THE EXERCISE:
Reproduce the Stage 4 business growth passage word for word, from "The key objectives" up to and including "between each other.".

Business Growth — Stage 4 — Experienced Managers Need To Manage The Complexity
Professional is Stage 4 in The Stages of Growth methodology and follows on from the Delegation stage. Companies are in this stage as they grow from 35–57 employees.
In a Stage 4 company, the changes are exponential and more impactful than anything the organization has experienced so far. Delegation now gives way to addressing the change as the top priority and the focus must be on getting processes and infrastructure in place to manage this stage of growth.
The key objectives of Stage 4 include:
- Hiring or training up a professional management team.
- Creating strong, performance-driven departments that compete between each other.
- Keeping a pulse on the company’s health by establishing a KPI Flash Sheet.
- Establishing a shared project management process.
- Focus first on Process, then Profit, and finally People.
Don’t Just Throw People At The Problem
What is common when companies reach this stage, is that activity levels increase ten-fold and the leader’s natural solution is to throw extra people at the problem. When they do this the irony is that they create a more complexity which in turn is more difficult to manage. By throwing more people at the problem, they end up in Stage 5 too quickly, and find they haven’t put the necessary systems in place to create a sustainable business environment to handle the additional levels of complexity.
Hiring experienced or professional managers is one of the primary ways to address this problem. The best place to start, is to hire professional managers who been there, seen it and done it, in the Sales and Operational areas. These managers should bring the necessary experience to put systems in place needed to manage this stage of growth. If the decision is made to rather promote managers from within your organization, then it is critical to provide them with structured education and training to help them be effective managers. Learn more about the Exceptional Manager Program which empowers management teams with the mindset, skills, and tools necessary to produce high-functioning teams.
One of the main goals in this stage, is to build strong internal departments — so work on making them individual fiefdoms and create friendly competition between them. The entire company becomes stronger by strengthening the internal structure, and improving the operational efficiency, of individual departments. Having strong managers, to define and implement the smaller department structures, will be key to successfully navigating through this stage.
Some of the Non-Negotiable Rules of Stage 4 are:
- Hire or train professional-level managers in every department who are responsible, accountable, proactive, and committed, and who set in place solid department infrastructure and processes.
- Create strong, performance-driven departments that compete with each other.
- Set in place an advanced daily, weekly, and monthly KPI Flash Sheet.
- Make sure Business Development has an effective marketing campaign management system, a repeatable sales process, and a systematic customer care program.

RECORDS SHOWN:
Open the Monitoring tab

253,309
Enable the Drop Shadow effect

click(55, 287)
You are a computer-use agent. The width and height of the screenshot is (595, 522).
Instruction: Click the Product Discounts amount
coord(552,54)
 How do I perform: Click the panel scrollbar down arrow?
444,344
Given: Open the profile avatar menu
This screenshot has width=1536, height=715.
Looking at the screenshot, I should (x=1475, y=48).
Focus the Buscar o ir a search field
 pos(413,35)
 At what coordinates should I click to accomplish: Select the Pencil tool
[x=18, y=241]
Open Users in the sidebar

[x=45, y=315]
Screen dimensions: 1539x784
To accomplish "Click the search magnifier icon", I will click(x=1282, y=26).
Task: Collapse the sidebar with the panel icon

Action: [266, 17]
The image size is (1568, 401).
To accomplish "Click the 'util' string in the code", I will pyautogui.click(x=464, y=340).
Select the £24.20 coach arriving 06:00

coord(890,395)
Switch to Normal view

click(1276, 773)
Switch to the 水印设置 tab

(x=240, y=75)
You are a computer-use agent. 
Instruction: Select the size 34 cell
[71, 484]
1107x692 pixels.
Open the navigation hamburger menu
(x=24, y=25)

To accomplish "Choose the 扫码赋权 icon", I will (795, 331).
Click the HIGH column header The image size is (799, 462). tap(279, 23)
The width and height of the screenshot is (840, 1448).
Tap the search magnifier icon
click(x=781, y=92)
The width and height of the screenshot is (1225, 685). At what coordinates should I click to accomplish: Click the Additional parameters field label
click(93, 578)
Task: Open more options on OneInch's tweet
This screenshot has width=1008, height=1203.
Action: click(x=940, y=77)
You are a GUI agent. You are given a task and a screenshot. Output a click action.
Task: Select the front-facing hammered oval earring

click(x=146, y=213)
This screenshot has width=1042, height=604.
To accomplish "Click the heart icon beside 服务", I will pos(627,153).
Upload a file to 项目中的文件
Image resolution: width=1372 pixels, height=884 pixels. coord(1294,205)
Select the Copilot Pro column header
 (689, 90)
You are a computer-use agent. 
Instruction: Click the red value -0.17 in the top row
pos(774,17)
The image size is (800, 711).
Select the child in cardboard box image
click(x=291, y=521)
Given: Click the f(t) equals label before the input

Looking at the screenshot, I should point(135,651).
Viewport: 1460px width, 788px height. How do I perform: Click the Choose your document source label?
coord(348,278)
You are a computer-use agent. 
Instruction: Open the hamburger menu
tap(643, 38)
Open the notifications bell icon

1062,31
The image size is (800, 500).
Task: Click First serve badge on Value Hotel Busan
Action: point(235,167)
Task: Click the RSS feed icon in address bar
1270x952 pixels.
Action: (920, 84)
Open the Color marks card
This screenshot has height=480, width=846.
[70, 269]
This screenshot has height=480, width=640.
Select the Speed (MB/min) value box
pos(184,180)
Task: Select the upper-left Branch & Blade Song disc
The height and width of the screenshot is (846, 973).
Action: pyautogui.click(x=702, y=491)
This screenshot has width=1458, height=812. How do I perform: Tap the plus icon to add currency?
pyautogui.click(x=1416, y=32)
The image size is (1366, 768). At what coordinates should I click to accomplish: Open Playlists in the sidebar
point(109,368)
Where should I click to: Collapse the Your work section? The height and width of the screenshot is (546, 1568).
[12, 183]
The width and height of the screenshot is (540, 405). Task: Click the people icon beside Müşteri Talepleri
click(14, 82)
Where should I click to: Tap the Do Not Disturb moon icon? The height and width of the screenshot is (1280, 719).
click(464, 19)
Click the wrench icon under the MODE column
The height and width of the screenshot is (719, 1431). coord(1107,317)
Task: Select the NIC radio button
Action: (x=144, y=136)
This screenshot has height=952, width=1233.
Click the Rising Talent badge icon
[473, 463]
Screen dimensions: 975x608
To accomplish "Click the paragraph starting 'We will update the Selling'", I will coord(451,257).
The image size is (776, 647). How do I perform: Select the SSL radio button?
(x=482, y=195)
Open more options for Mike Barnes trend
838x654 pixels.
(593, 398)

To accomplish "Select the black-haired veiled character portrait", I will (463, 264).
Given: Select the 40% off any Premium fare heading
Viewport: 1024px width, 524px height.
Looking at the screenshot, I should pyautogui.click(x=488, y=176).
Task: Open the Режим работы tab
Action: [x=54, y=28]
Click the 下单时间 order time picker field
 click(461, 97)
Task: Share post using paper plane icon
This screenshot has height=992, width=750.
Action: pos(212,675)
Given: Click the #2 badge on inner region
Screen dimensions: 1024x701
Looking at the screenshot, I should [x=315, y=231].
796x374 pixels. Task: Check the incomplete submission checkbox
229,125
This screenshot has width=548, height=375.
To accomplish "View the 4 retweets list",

EXPECTED OUTPUT:
The key objectives of Stage 4 include:
- Hiring or training up a professional management team.
- Creating strong, performance-driven departments that compete between each other.